Edifici e strutture adiacenti: Appena oltre l’ingresso nord era situata una fontana, che riceveva acqua da una cisterna oggi conservata sotto la chiesa di San Nicolò; inoltre in tempi recenti dei sarcofagi provenienti dalle necropoli di Siracusa e Megara Iblea sono stati posizionati in uno spazio non distante dall’anfiteatro. L’anfiteatro è inoltre inserito nel parco archeologico della Neapolis, pertanto vicino al Teatro greco ed alla Latomia del Paradiso.

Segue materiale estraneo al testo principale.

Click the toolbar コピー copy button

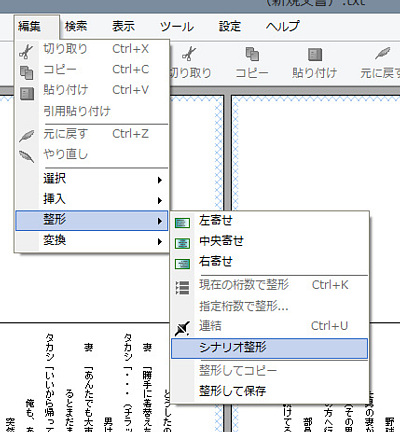[252, 63]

Storia: L’anfiteatro venne probabilmente iniziato sotto il regno di Nerone, ma assunse la forma odierna solo nel III-IV secolo d.C. Nel XVI secolo d.C. venne quindi spogliato dei materiali, utilizzati per fortificare Ortigia, mentre verrà riportato alla luce nel 1839 dal duca di Serradifalco.
Restauri e modifiche:
I-II secolo d.C.: Inizia la costruzione dell’anfiteatro
III secolo d.C.: Viene ricostruito nella forma di cui oggi vediamo i resti.
XVI secolo d.C.: Viene spogliato della quasi totalità della pietra, utilizzata per le fortificazioni.

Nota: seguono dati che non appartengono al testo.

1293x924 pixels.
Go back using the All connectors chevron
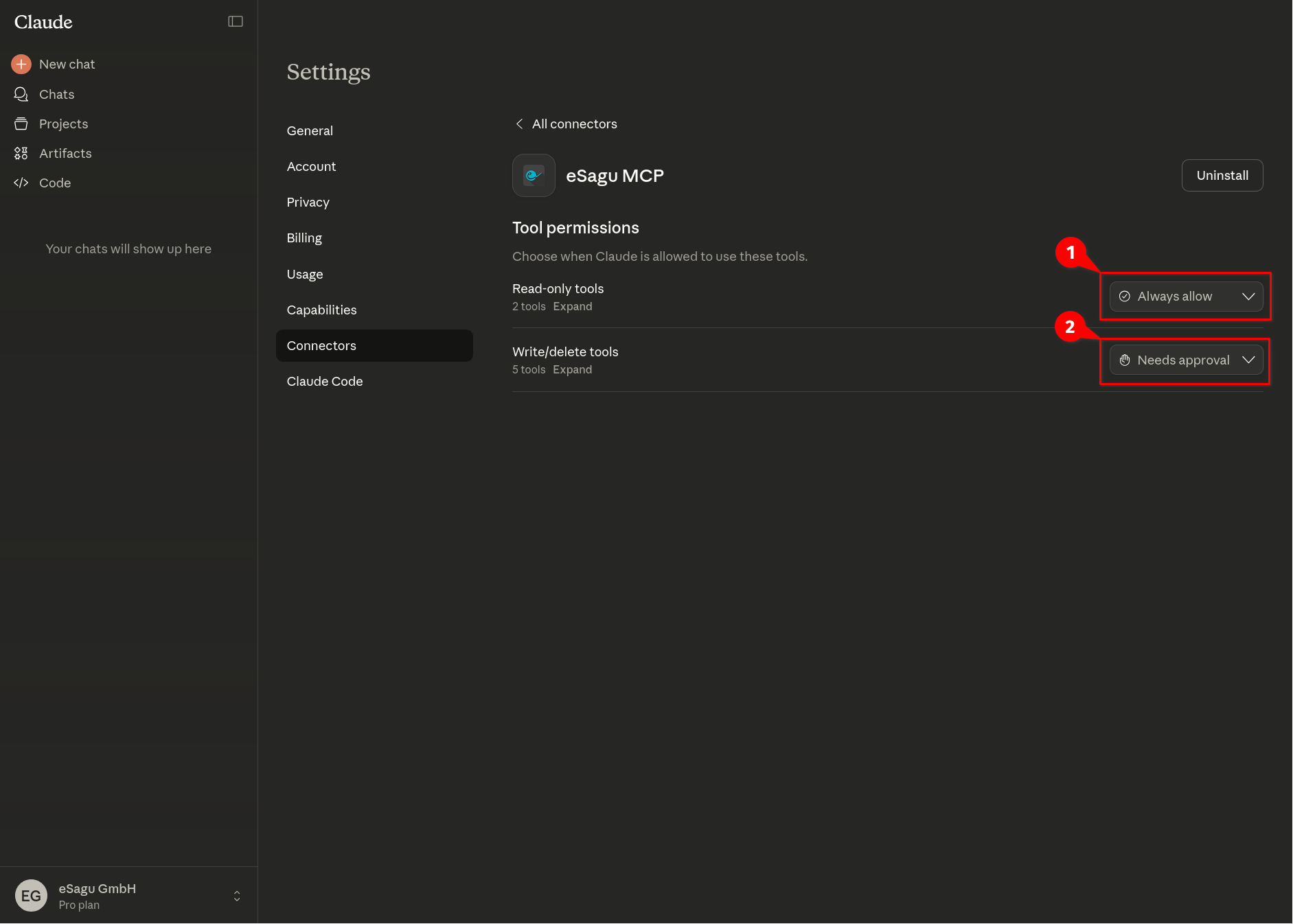pos(520,124)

1839: Scavi archeologici da parte del duca di Serradifalco.
SIRACUSA: TEATRO GRECO
Architetto: Damocopos detto Myrilla
Luogo: Siracusa, Colle Temenite
Epoca: V secolo a.C.
Corrente artistica di riferimento: Arte greca classica
Pianta: La pianta era in origine formata da una cavea, divisa in nove settori, a forma di ferro di cavallo, un’orchestra di forma semicircolare e da un edificio scenico di pianta rettangolare; una scala portava inoltre da una stanzetta sotterranea direttamente sul palcoscenico, permettendo agli attori di compiere apparizioni ad effetto. In epoca romana la pianta della cavea divenne semicircolare ed all’edifico scenico furono aggiunti due corridoi per accedervi dai lati, inoltre il canale che divideva l’orchestra dalla cavea venne sostituito da uno più a ridosso dei gradini.
Alzato: La cavea (di cui oggi restano solamente 46 gradini) era divisa in nove settori, detti cunei, a cui erano abbinati i nomi dei membri della famiglia reale e di alcune divinità, era inoltre divisa ulteriormente in due da un corridoio (diazoma). Tutto il teatro era costruito tenendo conto sia dell’acustica sia del panorama, che offre la visione dell’isola di Ortigia, nonostante un tempo fosse seminascosta dalla scena.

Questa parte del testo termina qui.